_Saved entries:_
####################

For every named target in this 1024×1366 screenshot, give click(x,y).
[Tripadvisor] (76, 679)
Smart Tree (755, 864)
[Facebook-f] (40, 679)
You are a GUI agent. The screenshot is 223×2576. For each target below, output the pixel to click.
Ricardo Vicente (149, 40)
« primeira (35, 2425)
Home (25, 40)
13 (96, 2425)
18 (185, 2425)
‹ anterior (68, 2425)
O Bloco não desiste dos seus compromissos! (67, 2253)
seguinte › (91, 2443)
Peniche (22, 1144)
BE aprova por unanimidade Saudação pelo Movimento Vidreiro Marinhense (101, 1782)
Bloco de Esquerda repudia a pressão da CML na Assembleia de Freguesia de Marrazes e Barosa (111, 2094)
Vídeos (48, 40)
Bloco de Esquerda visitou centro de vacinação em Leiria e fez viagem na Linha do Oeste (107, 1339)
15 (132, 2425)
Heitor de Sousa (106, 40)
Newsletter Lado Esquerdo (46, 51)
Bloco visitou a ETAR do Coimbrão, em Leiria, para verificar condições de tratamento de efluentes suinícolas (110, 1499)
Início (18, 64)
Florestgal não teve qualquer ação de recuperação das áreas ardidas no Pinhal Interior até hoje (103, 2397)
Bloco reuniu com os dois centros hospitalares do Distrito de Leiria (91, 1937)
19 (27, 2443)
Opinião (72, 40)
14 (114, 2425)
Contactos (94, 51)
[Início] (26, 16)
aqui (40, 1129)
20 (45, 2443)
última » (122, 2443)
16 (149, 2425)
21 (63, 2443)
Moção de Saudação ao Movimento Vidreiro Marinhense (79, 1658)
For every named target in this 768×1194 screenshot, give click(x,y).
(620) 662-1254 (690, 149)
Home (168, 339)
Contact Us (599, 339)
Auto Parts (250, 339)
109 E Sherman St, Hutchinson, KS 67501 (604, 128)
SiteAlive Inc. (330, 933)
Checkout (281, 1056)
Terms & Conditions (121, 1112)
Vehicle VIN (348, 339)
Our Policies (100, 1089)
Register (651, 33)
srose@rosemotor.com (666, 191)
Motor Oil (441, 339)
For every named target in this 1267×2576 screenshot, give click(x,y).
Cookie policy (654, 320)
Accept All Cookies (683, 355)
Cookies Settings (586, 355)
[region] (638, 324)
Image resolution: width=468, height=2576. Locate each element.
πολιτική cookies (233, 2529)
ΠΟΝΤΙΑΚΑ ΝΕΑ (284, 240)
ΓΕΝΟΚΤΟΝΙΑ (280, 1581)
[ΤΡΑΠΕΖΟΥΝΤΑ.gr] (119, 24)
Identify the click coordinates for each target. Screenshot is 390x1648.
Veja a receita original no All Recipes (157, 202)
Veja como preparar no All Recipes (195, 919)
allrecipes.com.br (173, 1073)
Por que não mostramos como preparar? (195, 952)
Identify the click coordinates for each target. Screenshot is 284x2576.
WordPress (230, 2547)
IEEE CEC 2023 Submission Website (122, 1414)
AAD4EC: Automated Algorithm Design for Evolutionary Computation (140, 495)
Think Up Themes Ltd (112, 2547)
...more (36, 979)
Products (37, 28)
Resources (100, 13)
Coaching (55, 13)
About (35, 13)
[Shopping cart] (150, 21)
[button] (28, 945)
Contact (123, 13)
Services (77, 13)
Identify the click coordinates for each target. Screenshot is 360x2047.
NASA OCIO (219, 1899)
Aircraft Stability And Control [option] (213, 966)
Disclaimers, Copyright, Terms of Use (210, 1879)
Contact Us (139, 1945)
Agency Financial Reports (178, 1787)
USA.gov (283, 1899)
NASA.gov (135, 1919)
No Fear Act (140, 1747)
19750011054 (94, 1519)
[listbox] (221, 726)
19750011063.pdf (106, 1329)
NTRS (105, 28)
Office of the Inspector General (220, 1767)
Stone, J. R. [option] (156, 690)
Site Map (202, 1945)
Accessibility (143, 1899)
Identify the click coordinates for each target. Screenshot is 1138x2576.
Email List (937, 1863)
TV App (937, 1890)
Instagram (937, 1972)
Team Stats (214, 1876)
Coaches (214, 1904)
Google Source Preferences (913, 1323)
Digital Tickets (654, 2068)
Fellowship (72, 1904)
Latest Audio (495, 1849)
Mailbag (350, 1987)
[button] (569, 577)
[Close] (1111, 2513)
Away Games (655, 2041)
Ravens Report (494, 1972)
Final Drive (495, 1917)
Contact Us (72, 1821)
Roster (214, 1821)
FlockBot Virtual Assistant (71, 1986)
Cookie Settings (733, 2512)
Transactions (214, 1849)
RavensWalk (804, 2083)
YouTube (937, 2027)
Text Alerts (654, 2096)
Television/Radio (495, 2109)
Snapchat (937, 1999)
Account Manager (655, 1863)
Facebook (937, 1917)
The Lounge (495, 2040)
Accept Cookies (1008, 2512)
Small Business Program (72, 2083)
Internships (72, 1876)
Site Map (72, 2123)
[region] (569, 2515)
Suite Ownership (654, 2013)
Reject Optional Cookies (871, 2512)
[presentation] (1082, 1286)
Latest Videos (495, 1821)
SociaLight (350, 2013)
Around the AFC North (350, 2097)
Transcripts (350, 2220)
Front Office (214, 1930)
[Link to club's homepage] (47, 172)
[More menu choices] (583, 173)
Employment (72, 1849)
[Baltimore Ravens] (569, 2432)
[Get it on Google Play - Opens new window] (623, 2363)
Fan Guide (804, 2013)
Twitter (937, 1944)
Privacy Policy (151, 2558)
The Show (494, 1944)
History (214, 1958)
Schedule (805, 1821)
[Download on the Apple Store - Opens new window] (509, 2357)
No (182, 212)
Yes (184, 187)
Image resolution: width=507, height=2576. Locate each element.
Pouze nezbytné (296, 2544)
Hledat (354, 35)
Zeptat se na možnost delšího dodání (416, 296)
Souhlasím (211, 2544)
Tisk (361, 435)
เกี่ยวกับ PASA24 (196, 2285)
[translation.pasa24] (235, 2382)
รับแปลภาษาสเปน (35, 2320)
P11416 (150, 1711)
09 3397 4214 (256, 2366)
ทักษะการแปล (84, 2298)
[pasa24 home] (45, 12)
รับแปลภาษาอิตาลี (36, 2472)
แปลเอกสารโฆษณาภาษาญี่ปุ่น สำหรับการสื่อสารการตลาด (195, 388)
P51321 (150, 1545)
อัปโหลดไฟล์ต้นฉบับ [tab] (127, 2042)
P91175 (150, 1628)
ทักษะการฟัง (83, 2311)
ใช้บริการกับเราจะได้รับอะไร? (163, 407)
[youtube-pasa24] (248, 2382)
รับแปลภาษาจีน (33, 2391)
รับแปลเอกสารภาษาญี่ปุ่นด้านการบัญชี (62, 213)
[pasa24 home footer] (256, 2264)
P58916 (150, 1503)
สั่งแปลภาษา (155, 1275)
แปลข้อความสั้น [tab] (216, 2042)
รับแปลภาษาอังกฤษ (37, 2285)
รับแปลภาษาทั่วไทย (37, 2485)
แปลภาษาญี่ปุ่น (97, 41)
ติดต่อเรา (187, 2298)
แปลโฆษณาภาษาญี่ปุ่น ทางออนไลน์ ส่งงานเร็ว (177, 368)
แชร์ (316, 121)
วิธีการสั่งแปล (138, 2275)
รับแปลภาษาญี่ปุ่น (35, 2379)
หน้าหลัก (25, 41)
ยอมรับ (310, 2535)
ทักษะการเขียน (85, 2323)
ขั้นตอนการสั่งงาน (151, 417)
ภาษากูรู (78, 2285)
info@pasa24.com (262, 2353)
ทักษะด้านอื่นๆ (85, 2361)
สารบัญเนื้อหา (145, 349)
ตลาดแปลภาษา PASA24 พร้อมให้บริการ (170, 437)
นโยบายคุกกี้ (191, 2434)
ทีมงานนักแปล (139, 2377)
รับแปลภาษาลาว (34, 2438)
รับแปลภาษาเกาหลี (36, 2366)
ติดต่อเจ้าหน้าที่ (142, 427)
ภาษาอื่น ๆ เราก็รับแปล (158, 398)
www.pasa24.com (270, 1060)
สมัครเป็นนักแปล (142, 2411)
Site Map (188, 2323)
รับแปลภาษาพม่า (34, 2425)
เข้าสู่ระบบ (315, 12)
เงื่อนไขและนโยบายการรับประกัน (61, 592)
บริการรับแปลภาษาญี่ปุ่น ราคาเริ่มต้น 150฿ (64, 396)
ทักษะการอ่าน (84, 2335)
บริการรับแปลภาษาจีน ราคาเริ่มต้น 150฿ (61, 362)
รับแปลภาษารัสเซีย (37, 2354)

####################

Precisely reproduce the lines of the entries, beginning at the first and ending at the one containing "anterior (68, 2425)". Add nothing.

For every named target in this 1024×1366 screenshot, give click(x,y).
[Tripadvisor] (76, 679)
Smart Tree (755, 864)
[Facebook-f] (40, 679)
You are a GUI agent. The screenshot is 223×2576. For each target below, output the pixel to click.
Ricardo Vicente (149, 40)
« primeira (35, 2425)
Home (25, 40)
13 (96, 2425)
18 (185, 2425)
‹ anterior (68, 2425)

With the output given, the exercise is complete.